*Task to complete*
For this exercise, output exactly and only the lines running from the one with "[X] (104, 597)" through the final line of the data below, without pictures.

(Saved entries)
──────

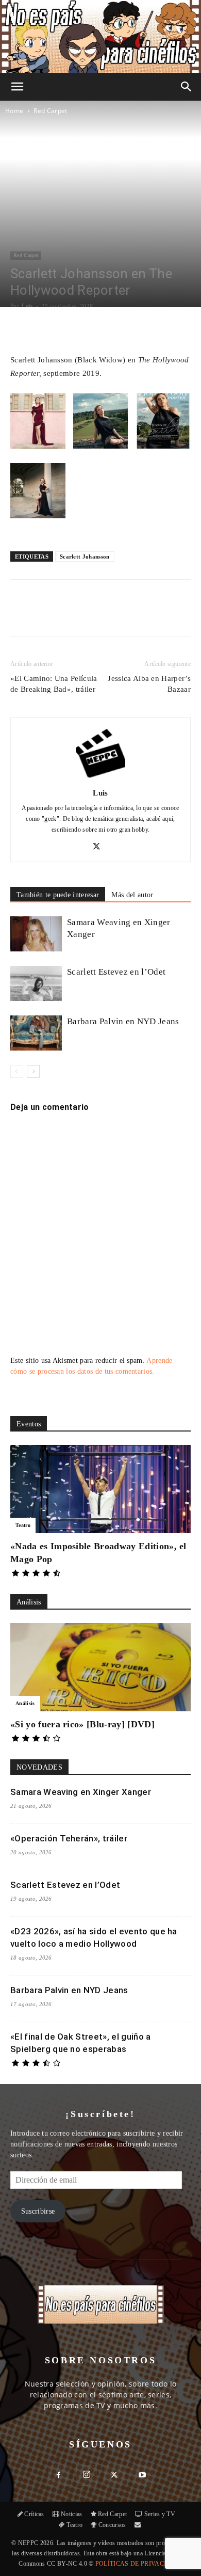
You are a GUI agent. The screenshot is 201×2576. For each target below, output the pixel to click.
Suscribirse (38, 2211)
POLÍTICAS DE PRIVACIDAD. (138, 2563)
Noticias (71, 2514)
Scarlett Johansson (85, 556)
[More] (129, 328)
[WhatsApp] (100, 615)
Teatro (22, 1525)
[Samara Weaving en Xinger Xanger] (36, 934)
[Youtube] (142, 2476)
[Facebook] (53, 615)
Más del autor (132, 895)
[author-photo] (100, 778)
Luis (27, 306)
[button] (17, 87)
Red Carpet (50, 110)
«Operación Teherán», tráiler (68, 1838)
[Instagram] (86, 2475)
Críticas (34, 2514)
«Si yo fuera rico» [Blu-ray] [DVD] (82, 1724)
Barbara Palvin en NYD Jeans (123, 1021)
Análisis (25, 1703)
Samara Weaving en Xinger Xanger (80, 1792)
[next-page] (33, 1071)
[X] (76, 615)
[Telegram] (148, 615)
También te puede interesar (57, 895)
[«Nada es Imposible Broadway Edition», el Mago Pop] (100, 1489)
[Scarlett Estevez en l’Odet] (36, 983)
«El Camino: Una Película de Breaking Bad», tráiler (53, 683)
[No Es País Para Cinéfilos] (100, 36)
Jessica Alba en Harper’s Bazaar (149, 683)
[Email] (124, 615)
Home (14, 110)
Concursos (112, 2525)
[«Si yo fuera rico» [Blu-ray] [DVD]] (100, 1667)
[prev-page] (16, 1071)
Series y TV (159, 2514)
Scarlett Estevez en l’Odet (116, 972)
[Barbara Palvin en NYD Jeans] (36, 1033)
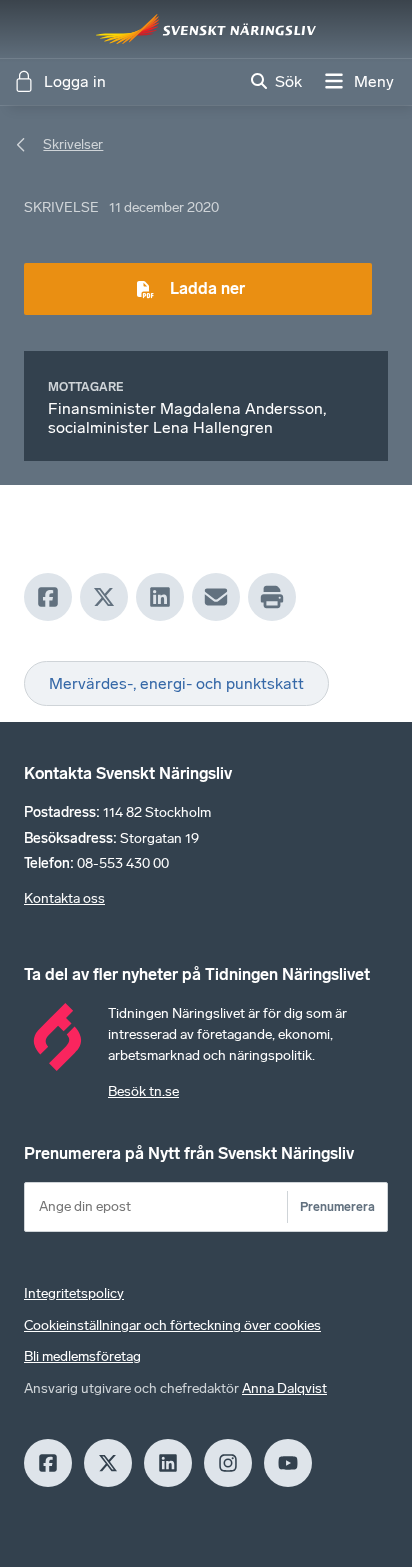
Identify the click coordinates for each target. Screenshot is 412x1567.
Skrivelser (73, 144)
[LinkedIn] (160, 597)
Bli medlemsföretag (82, 1356)
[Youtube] (288, 1463)
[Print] (272, 597)
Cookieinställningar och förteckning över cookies (172, 1325)
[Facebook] (48, 597)
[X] (104, 597)
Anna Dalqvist (284, 1388)
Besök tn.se (143, 1091)
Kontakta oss (64, 898)
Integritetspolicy (74, 1293)
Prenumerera (337, 1206)
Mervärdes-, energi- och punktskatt (176, 683)
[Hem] (206, 29)
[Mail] (216, 597)
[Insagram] (228, 1463)
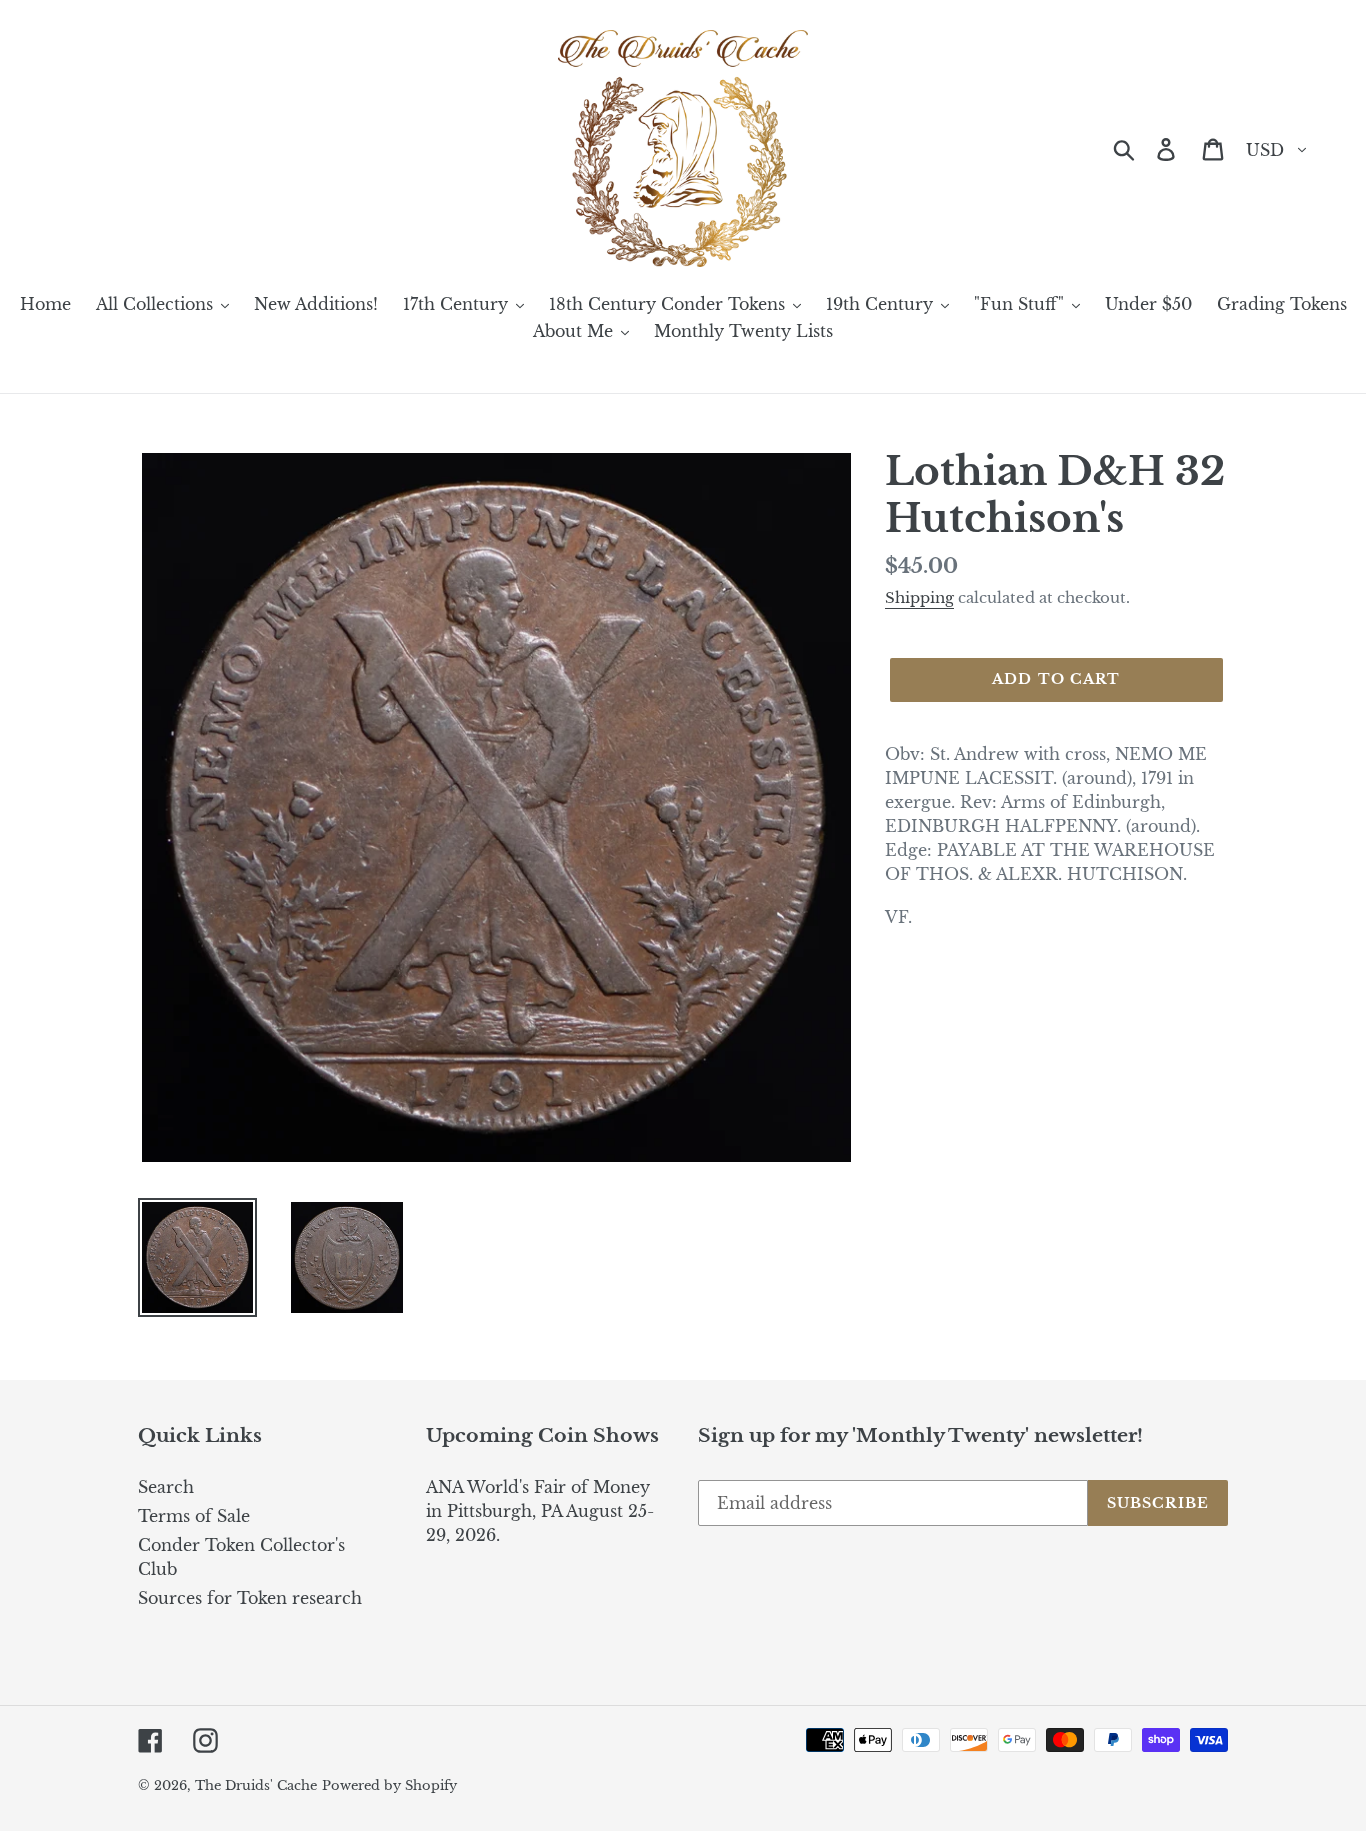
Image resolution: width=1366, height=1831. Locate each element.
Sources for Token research (250, 1598)
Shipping (919, 597)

──────

*Task answer*
[X] (104, 597)
Anna Dalqvist (284, 1388)
Besök tn.se (143, 1091)
Kontakta oss (64, 898)
Integritetspolicy (74, 1293)
Prenumerera (337, 1206)
Mervärdes-, energi- och punktskatt (176, 683)
[Hem] (206, 29)
[Mail] (216, 597)
[Insagram] (228, 1463)
Image resolution: width=1366, height=1831. Locate each element.
Sources for Token research (250, 1598)
Shipping (919, 597)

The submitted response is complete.